→ **Problem statement**
Your answer is every line of the material below in which the string "screenshot" occurs.
── Entries shown ──
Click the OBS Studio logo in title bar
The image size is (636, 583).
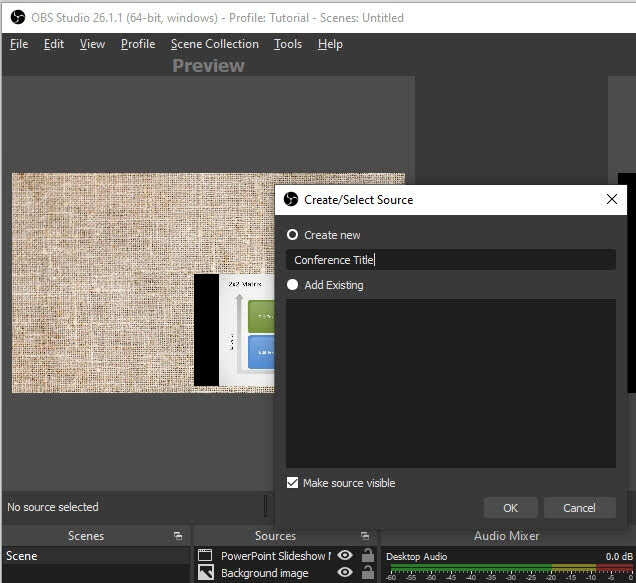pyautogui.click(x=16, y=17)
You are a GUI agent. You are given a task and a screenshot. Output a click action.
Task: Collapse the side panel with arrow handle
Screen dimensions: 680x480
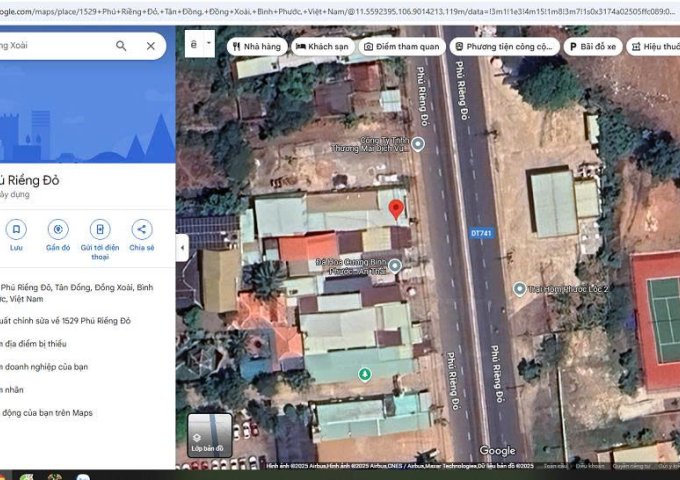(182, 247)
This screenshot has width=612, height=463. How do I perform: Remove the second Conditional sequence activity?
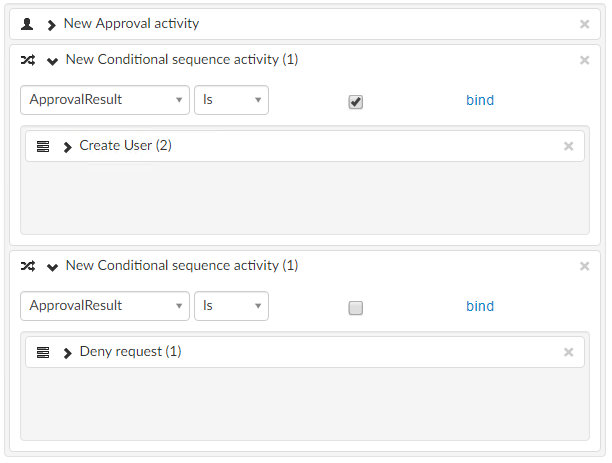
───
→ **Your solution**
You are a GUI agent. You are given a task and a screenshot. Output a click action.
This screenshot has width=612, height=463. How do I perform: Remove the second Conditional sequence activity?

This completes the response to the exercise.